At my school and in my communities, primarily the Latinx community, gun violence has been normalized, especially since we often live and attend school in lower-income neighborhoods.
When I found out about Students Demand Action, I thought it was the perfect opportunity to do something about it. I have been involved with SDA and the Everytown Survivor Network since I was part of their Summer Leadership Academy 2021 cohort and then started my own SDA chapter at Hollywood High School last year.

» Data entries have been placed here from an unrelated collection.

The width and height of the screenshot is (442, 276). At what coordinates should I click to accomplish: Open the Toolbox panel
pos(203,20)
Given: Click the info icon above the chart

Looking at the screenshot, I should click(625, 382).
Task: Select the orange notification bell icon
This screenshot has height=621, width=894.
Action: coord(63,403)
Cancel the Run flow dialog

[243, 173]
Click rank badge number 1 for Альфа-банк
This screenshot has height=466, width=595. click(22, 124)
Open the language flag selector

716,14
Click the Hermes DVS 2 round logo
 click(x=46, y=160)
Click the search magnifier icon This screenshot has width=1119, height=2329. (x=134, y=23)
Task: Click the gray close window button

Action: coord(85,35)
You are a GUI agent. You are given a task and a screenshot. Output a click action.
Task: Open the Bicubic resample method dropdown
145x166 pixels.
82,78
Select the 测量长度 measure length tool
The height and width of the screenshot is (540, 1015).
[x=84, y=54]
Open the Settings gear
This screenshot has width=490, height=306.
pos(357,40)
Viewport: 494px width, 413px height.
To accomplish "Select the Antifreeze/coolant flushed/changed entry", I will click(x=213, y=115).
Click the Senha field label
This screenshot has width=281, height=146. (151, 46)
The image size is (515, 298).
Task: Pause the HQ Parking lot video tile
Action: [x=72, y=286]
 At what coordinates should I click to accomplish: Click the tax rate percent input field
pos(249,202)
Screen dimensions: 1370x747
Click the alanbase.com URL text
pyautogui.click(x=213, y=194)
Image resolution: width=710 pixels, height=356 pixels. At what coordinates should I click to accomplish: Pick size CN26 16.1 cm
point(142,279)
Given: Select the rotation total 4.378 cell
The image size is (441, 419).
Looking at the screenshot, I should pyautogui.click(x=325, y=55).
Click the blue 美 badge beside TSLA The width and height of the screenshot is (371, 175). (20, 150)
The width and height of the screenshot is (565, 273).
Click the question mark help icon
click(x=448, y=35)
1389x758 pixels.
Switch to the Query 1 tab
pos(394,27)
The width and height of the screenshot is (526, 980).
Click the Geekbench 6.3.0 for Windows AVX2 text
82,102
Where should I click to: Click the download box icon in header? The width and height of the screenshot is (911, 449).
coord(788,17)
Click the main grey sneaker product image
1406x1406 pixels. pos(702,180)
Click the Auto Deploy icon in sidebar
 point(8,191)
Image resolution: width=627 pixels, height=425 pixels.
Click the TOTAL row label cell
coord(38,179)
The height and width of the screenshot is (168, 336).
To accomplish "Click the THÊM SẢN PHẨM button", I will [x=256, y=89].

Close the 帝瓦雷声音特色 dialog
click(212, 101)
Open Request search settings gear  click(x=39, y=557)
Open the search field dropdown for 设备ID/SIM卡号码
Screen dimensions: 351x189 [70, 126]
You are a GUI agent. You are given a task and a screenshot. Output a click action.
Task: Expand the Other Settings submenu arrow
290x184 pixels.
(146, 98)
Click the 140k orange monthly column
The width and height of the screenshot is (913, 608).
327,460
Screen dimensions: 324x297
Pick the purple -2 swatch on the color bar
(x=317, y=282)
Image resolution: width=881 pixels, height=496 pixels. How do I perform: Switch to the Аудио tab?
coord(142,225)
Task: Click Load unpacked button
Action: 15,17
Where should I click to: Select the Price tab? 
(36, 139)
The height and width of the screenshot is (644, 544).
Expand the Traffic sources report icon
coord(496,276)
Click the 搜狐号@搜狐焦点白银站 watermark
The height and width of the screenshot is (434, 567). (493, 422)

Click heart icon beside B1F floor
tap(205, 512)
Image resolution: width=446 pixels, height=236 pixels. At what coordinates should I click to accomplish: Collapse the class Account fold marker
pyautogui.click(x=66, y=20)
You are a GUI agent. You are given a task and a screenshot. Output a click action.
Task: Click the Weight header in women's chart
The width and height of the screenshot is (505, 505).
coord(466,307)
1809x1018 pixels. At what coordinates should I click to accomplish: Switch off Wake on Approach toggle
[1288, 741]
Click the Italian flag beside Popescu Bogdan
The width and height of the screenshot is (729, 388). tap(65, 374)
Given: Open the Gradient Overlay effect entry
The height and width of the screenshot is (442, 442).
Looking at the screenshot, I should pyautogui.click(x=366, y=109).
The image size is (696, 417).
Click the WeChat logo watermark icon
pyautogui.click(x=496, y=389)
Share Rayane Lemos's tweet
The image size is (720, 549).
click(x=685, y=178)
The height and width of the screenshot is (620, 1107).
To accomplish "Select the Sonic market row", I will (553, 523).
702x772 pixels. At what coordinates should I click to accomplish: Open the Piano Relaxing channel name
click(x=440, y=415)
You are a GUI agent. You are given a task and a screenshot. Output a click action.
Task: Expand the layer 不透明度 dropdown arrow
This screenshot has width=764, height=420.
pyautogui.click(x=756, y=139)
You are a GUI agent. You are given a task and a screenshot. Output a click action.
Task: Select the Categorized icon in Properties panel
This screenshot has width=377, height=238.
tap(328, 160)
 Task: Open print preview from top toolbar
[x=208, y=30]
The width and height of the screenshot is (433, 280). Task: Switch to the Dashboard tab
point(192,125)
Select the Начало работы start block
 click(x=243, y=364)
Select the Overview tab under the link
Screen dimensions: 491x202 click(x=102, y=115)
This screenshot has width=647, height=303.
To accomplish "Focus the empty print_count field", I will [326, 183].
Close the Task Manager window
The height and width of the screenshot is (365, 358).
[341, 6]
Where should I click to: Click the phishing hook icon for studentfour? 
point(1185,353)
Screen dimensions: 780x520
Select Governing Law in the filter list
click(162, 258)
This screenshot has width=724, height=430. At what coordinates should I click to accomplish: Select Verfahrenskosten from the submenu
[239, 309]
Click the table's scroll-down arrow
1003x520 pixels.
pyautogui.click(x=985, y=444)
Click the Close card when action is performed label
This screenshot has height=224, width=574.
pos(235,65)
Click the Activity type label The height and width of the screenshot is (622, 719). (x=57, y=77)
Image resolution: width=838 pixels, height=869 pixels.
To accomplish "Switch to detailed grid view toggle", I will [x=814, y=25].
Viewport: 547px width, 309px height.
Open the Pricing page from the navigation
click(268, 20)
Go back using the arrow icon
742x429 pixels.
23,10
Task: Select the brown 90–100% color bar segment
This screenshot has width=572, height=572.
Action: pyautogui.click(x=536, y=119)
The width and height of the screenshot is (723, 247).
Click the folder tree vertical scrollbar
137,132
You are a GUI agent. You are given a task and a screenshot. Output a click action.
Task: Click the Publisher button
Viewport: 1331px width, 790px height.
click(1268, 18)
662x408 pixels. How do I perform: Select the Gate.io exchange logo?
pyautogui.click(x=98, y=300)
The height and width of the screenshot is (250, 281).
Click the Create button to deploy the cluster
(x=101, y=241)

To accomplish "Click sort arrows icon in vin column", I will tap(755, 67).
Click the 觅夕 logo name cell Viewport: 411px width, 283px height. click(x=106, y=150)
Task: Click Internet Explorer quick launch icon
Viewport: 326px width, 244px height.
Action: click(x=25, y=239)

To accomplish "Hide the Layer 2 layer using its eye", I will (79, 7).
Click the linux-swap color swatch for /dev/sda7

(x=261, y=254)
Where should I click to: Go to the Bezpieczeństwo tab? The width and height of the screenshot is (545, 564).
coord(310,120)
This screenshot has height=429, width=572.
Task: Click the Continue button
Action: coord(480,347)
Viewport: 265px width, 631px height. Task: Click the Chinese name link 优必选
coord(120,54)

Showing my peers that we can do something about the gun violence we’ve experienced and seeing other Latinx kids empowered and inspired to use their voices to create change fuels me. Seeing myself on La Opinion and Univision especially touched my heart because I know that my family back in Guatemala can see the work we’re doing and the results we’ve achieved. My mother can share the reports with her friends, who can actually read and understand what’s happening, and educate themselves because it’s written in their own language.
Young Latinx voices are powerful. It’s important to have more of our voices in the gun violence prevention movement—because we know that this isn’t okay, and we can prevent these things from happening in the future. This month, I’m proud to use my voice and share my story with even more members of the Everytown and Students Demand Action community.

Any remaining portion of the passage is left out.